The J-Formation is the term used to explain when the caterpillar attaches itself by a silk pad to begin the metamorphosis from caterpillar to chrysalis. This usually occurs on a plant stem but Cee has found the caterpillars or the resulting chrysalis in unusual places.


monarch caterpillar attached itself in J formation to ridge of clay pot
Caterpillar on the ridge of a clay pot. Photo by Cee.


Chrysalis on a pillow sitting on patio furniture. Photo by Cee.
Chrysalis on a pillow sitting on patio furniture. Photo by Cee.


Chrysalis on antenna of decorative butterfly
Chrysalis on antenna of decorative butterfly. Photo by Cee.
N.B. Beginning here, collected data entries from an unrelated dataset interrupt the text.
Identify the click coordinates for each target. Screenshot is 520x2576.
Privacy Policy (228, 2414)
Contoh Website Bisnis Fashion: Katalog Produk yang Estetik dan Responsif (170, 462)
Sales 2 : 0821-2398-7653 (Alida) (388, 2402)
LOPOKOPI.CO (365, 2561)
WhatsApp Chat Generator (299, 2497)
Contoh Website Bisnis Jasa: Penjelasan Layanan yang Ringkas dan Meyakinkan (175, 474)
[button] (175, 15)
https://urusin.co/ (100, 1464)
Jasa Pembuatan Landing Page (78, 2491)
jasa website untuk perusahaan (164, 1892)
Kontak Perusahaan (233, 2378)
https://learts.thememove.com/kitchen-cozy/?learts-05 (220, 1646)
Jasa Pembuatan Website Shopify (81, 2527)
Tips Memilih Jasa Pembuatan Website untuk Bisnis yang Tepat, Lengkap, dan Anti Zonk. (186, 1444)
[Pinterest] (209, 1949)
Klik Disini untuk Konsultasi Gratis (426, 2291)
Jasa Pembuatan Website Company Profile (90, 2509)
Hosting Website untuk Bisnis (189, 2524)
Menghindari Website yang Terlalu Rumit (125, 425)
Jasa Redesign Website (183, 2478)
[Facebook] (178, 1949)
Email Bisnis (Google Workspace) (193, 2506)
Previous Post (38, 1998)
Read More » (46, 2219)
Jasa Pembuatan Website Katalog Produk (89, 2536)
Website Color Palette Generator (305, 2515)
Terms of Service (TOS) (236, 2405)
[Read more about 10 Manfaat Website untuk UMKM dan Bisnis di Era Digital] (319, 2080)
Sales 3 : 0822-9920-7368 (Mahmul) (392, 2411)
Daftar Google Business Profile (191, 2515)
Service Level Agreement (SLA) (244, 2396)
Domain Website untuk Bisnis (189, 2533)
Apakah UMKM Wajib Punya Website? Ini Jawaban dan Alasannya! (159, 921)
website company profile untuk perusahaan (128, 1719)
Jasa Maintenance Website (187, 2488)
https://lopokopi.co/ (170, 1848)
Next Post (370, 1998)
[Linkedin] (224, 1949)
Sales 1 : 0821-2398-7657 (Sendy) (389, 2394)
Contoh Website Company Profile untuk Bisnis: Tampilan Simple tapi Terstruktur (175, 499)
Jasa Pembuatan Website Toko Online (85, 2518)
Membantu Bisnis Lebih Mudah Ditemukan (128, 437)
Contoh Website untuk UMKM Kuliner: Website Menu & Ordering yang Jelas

One of her caterpillars went into J-formation on her Staghorn Fern. Cindy and I marveled that the caterpillar had to climb up the bumpy oak tree bark and slither down the chain holding the Staghorn Fern. The only other possibility is the monarch butterfly accidentally laying an egg on the Staghorn Fern instead of milkweed. As we wondered about this, I was standing there, camera in hand, but it did not occur to me to take a picture of the chrysalis or the tree or the chain. I  later asked Cindy to shoot the photos for me. Honestly, I need adult supervision.


Chrysalis on Staghorn Fern. Photo by Cee.
Chrysalis on Staghorn Fern. Photo by Cee.



This is the oak tree with the Staghorn Fern hanging from the chain. Photo by Cee.
This is the oak tree with the Staghorn Fern hanging from the chain. Photo by Cee.
Chrysalis on screen room guide wire.